* _PROBLEM STATEMENT_
From the records, return each line that has the word "chart" in it.

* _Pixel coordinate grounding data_
------------------------------------------------------------

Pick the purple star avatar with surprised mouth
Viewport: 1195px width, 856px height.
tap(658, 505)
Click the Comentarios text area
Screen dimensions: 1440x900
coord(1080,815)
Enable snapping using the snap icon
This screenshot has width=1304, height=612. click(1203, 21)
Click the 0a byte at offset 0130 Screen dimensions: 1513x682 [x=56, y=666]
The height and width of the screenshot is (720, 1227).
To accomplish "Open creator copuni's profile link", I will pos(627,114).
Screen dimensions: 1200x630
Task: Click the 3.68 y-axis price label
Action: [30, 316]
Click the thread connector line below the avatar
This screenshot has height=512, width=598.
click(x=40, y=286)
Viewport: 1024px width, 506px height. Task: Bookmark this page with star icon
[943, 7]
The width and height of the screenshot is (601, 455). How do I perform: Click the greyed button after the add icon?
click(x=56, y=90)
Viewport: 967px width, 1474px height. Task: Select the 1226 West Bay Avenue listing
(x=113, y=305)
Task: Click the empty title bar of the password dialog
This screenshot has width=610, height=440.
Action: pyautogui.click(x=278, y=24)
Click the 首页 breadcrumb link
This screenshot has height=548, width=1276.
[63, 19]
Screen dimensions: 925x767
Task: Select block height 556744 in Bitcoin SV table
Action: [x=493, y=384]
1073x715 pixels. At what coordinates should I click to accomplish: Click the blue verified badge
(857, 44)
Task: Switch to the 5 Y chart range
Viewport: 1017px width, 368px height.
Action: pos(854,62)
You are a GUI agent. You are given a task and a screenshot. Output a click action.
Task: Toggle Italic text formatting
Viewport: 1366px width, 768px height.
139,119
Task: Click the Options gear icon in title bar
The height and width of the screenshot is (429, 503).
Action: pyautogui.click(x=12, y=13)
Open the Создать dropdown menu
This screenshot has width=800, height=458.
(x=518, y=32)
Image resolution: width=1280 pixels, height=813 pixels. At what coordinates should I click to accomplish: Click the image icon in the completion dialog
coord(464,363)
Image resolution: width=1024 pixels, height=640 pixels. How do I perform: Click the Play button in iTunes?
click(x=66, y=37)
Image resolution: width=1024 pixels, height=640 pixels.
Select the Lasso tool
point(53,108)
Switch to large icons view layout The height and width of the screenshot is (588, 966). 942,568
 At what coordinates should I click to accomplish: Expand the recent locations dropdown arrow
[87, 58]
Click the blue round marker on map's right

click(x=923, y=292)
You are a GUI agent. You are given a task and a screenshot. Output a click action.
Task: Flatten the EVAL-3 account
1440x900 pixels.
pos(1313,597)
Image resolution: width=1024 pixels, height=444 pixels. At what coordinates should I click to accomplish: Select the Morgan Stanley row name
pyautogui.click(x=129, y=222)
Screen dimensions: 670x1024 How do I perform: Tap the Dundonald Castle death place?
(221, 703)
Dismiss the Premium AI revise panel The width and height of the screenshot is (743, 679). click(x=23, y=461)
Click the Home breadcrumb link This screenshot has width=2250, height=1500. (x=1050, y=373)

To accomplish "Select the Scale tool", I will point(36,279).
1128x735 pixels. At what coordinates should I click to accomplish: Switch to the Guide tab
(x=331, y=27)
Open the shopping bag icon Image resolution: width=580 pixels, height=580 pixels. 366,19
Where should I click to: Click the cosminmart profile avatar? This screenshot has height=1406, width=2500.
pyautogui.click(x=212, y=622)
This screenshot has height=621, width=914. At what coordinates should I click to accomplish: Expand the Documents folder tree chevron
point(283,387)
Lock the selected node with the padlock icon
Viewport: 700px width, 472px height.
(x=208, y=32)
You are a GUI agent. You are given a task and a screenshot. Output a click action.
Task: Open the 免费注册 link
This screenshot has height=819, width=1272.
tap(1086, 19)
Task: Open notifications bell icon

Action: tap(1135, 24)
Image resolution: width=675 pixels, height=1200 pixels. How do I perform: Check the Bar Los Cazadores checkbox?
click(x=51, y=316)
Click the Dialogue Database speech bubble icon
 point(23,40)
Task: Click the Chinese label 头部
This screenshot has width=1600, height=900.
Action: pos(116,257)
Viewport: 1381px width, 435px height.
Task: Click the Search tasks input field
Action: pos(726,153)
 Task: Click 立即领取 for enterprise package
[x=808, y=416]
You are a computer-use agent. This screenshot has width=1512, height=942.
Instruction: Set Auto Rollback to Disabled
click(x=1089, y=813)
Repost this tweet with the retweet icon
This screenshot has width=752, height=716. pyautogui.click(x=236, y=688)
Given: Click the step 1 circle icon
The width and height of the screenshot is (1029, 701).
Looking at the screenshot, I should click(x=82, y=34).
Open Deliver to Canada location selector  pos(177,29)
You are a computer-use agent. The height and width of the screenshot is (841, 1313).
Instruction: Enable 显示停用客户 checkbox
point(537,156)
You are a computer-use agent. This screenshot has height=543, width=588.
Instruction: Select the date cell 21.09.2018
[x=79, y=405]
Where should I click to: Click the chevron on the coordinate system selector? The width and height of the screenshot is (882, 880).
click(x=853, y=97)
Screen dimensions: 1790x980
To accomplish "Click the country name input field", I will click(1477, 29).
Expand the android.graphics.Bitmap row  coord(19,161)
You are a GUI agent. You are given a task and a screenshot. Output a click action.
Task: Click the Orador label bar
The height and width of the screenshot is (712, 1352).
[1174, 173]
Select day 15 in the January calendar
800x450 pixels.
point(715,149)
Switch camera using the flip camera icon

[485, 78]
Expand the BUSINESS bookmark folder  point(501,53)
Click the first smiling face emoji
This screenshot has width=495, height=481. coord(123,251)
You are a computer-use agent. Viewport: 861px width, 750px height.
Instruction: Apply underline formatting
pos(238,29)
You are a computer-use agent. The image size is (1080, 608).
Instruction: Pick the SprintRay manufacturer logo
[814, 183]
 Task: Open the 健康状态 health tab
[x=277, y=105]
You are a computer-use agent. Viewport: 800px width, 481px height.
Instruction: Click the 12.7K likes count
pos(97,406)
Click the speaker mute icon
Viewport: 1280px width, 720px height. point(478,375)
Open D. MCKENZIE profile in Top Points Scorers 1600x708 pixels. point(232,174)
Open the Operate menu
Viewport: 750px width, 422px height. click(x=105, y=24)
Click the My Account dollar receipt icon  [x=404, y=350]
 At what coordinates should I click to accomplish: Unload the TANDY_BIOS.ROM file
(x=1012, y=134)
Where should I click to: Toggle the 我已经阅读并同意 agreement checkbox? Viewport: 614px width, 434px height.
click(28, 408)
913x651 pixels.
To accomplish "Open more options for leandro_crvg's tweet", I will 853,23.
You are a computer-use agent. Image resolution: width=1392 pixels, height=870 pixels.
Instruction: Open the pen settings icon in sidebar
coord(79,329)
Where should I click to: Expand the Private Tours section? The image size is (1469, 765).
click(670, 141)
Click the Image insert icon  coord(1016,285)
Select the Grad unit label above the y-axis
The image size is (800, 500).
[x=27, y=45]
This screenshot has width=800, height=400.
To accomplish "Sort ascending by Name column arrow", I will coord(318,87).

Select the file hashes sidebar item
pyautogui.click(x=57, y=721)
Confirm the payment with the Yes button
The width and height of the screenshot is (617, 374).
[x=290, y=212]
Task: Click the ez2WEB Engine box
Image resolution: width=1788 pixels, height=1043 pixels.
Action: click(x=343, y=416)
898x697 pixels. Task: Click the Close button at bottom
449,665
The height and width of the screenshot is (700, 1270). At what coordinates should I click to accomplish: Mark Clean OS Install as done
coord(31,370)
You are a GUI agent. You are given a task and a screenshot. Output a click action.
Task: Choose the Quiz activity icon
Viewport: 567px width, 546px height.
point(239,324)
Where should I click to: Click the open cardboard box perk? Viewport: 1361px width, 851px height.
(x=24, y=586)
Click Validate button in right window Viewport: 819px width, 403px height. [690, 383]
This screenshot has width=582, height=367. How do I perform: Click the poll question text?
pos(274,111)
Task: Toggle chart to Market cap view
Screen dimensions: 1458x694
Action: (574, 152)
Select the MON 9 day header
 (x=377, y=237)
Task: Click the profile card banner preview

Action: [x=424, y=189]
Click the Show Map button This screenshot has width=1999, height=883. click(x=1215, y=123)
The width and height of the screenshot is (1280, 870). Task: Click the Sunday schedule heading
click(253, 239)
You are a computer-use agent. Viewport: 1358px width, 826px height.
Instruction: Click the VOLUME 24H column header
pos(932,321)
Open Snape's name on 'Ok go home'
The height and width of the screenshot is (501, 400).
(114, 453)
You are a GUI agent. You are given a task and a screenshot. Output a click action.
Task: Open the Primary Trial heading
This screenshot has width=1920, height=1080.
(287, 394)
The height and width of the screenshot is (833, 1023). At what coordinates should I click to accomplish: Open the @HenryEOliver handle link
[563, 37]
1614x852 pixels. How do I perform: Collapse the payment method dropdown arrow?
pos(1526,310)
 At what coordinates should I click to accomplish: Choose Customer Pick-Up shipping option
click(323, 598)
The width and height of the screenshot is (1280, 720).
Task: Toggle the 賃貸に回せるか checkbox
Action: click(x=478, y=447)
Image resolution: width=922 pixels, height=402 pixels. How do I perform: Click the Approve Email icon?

------------------------------------------------------------

* _TASK ANSWER_
Task: Switch to the 5 Y chart range
Task: Toggle chart to Market cap view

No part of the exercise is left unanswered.